Take some of that alone time you love and navel-gaze long enough to come up with satisfying answers to these next questions:
- What will it take for me to experience fulfillment?
- If I choose to be alone over partnership, will I feel underutilized as a person?
- If I choose to not have children, will I feel underutilized as a person?
- If I choose to live alone, how will I structure my life so I’m not too isolated and lonely?
And as you’re considering mastering self-love, here’s a tough question to answer: Is there some wound you haven’t healed from that drives you to want to master self-love?
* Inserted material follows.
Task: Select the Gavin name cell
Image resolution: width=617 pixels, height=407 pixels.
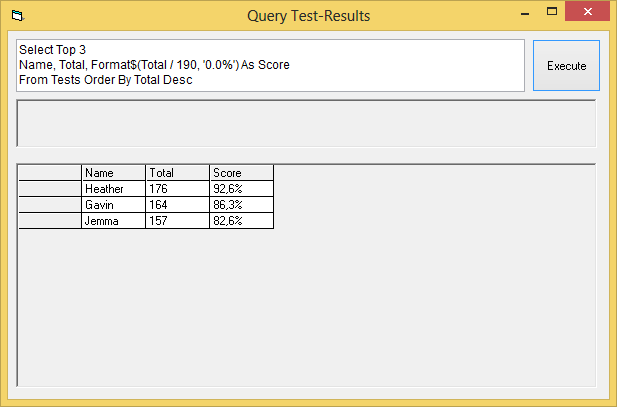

If yes, that may be something you can purposefully identify and work on through therapy, self-reflection, etc. versus taking a lifetime.
There’s no one-size-fits-all right answer here. We all have different paths, and children and relationships aren’t for everyone. There’s a ton of people who are in them and/or who’ve had them who would have really been much better off soloing this journey.
Next up, I want to talk about this whole “soulmate” thing. While it’s totally possible for you to find an amazing match—someone who gives you what your heart, soul, and intellect need—I’d like you to consider that there’s no fairytale ending here. No soulmate, no “The One,” no fade to black as the music swells. This is false news. And while it might sound like I’m telling you there’s no Santa Claus, learning the truth about this is actually a good thing. Because the fairytale story is damaging. And limiting. And makes you feel like there’s a scarcity of good humans in the world. Like finding that perfect one is impossible (because it is, perfection-wise).
What if, instead, there’s a million people who could make a million different matches with you. Some amazing, some awful. Some a great fit in some ways, and others, exactly what you need. Maybe you have hundreds of soulmates out there!
I’ve had dozens of soulmates—some of them include my bestie, my chosen family, and my two dogs. When we’re willing to give our love fully and freely to those we care about and who care about us, we can let go of the idea of the “perfect” person for us and instead enjoy each other and all our compatible imperfections.
If you choose to have a partner but no children, you could still have all the alone time and autonomy you want. You just need to find the person who matches you in this area. And hey, while it’s not for everyone, there are a ton of people out there who would be a resounding “YES” to an unconventional life of living in a side-by-side duplex.
If you choose to not limit yourself to the fairytale and you’re willing to consider your needs first, even if that means thinking outside the box, life might just be better than you could have ever imagined. Good luck out there!